Copyright	(c) 2011 Daniel Fischer
License	MIT
Maintainer	Daniel Fischer <daniel.is.fischer@googlemail.com>
Stability	Provisional
Portability	Non-portable (GHC extensions)
Safe Haskell	None
Language	Haskell2010

Math.NumberTheory.Primes.Sieve

Contents

Limitations
Sieves and lists

Description

Prime generation using a sieve. Currently, an enhanced sieve of Eratosthenes is used, switching to an Atkin sieve is planned (if I get around to implementing it and it's not slower).

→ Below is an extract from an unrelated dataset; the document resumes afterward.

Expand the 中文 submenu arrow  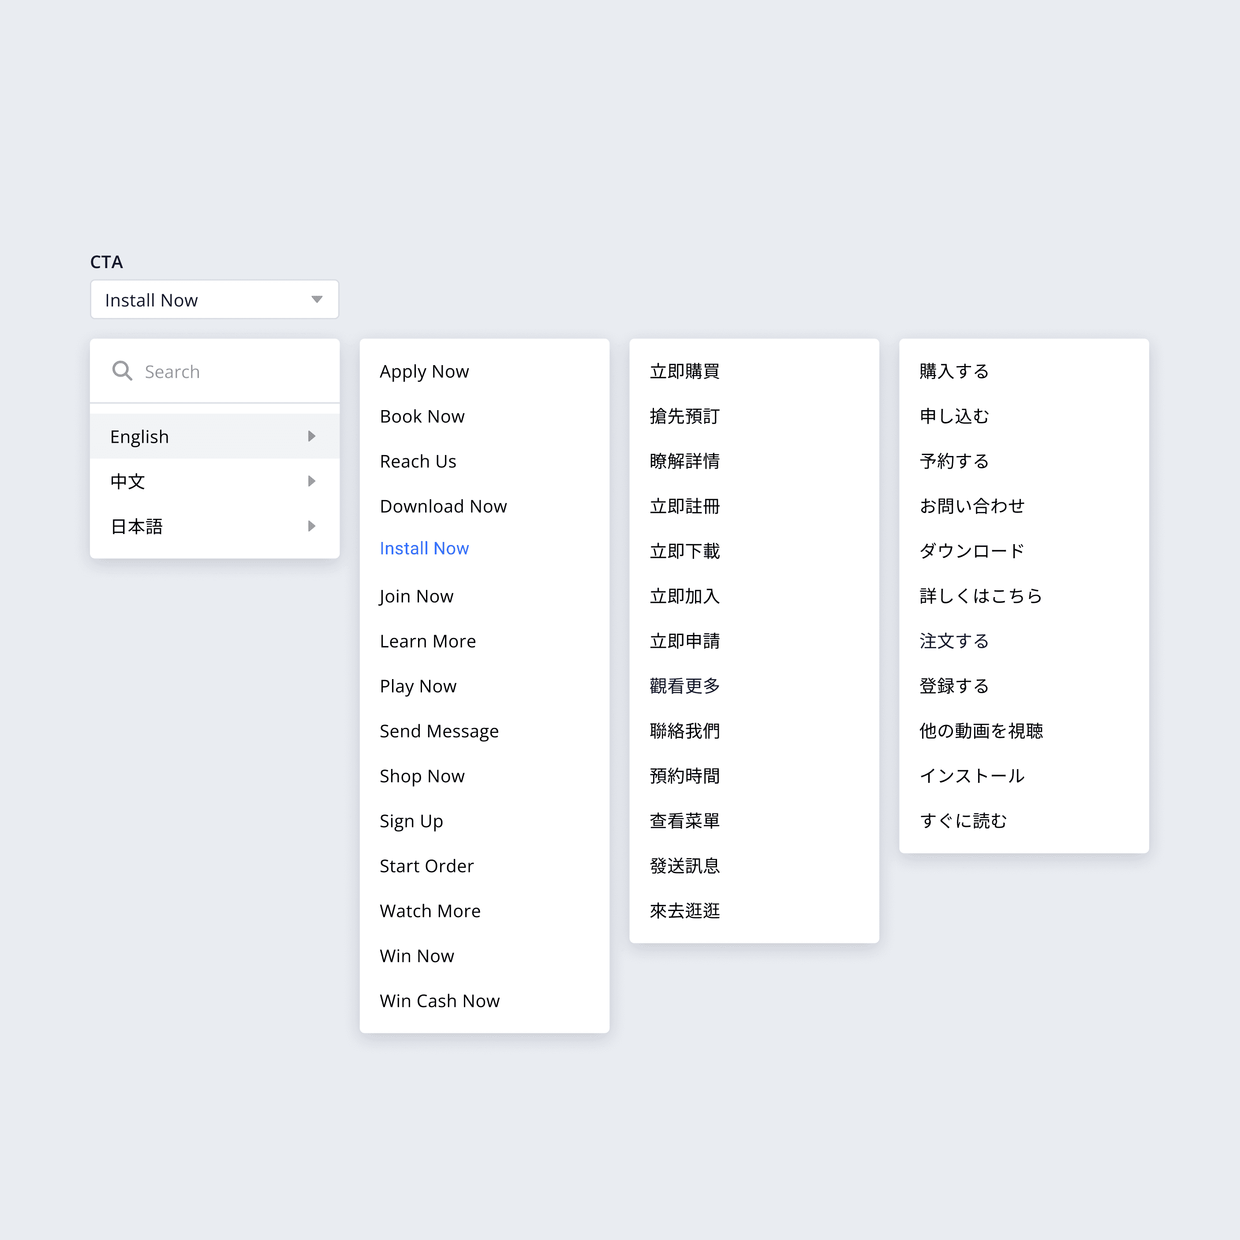pos(311,481)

The sieve used is segmented, with a chunk size chosen to give good (enough) cache locality while still getting something substantial done per chunk. However, that means we must store data for primes up to the square root of where sieving is done, thus sieving primes up to n requires O(sqrt n/log n) space.

Synopsis

primes :: (Ord a, Num a) => [a]
sieveFrom :: Integer -> [Integer]
data PrimeSieve
primeSieve :: Integer -> PrimeSieve
psieveList :: [PrimeSieve]
psieveFrom :: Integer -> [PrimeSieve]
primeList :: forall a. Integral a => PrimeSieve -> [a]

Limitations

There are three factors limiting the range of these sieves.

Memory
Overflow
The internal representation of the state

An Eratosthenes type sieve needs to store the primes up to the square root of the currently sieved region, thus requires O(sqrt n/log n) space.We store 16 bytes of information per prime, thus a Gigabyte of memory takes you to about 1.6*10^18. The log doesn't change much in that range, so as a first approximation, doubling the storage increases the sieve range by a factor of four.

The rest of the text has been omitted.